I’m learning Rust by reading the book and doing rustlings and watching videos; I think I understand what’s happening here, but I don’t understand what to do about it.
#[derive(Debug)]
enum Message {
ChangeColor(u8,u8,u8)
, Echo(String)
, Move(Point)
, Quit
}
#[derive(Debug)]
struct Point {
x: u8,
y: u8,
}
struct State {
color: (u8, u8, u8),
position: Point,
quit: bool,
message: String,
}
impl State {
fn change_color(&mut self, color: (u8, u8, u8)) {
self.color = color;
}
fn quit(&mut self) {
self.quit = true;
}
fn echo(&mut self, s: String) {
self.message = s
}
fn move_position(&mut self, p: Point) {
self.position = p;
}
fn process(&mut self, message: Message) {
println!("{:#?}", &message);
match message{
Message::ChangeColor(r,g,b) => self.change_color((r,g,b))
, Message::Echo(s) => self.echo(s)
, Message::Move(p) => self.move_position(p)

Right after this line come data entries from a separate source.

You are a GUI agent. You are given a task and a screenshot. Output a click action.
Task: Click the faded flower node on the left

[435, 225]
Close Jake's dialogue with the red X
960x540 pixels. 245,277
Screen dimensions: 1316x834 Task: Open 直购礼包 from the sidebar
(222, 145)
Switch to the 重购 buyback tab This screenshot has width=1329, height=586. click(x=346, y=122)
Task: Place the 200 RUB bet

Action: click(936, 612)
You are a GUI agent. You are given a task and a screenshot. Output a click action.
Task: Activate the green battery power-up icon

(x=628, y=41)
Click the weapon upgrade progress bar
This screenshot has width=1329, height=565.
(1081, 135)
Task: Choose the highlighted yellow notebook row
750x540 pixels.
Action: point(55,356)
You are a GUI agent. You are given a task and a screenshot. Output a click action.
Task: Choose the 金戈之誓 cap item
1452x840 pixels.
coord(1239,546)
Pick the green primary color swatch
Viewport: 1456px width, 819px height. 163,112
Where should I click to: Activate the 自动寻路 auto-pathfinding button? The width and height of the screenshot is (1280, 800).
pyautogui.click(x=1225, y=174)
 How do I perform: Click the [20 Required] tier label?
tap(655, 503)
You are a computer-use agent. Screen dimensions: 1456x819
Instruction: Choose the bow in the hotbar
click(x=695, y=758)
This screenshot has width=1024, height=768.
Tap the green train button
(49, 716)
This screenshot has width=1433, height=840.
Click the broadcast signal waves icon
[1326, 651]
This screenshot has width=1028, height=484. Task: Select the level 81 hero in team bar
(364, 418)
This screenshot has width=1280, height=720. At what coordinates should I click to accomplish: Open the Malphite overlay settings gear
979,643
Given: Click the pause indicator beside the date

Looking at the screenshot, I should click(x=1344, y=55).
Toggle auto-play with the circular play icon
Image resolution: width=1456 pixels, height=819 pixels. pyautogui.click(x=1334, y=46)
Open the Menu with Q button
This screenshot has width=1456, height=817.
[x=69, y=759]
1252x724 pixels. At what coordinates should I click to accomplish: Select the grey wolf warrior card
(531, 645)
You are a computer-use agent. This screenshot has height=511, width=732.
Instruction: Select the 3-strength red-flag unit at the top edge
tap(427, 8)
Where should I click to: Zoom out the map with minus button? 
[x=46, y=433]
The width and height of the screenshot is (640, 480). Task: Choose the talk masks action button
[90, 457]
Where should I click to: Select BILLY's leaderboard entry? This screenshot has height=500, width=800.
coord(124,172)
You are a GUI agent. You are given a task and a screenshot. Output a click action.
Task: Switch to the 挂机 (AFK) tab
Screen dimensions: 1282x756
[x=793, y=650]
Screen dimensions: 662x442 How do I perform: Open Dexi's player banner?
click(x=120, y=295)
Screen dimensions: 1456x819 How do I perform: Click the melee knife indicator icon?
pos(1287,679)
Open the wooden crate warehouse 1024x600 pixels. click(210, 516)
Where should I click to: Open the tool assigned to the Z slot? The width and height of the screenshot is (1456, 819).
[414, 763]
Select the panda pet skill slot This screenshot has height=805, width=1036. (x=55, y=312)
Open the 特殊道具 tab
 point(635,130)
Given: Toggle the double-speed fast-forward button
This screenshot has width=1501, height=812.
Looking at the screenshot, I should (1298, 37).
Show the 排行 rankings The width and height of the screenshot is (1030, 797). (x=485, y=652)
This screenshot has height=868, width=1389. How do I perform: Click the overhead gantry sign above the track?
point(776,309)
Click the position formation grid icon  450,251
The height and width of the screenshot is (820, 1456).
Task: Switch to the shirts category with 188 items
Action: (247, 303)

, Message::Quit => self.quit()
}
println!("{:#?}", &message); // <--------
}
}
I understand the value of message is being moved on the last line.
I appreciate the memory safety of the borrow checker.
But I’m just trying to print message to see what happens to it. I know it’s being partially moved and I want to witness what it looks like before and after the move.
Without changing the function signatures of everything, how can i just get a look at it?
And also, is the correct thing to do if I wanted to do something else with message just clone it or set it as mutable somehow?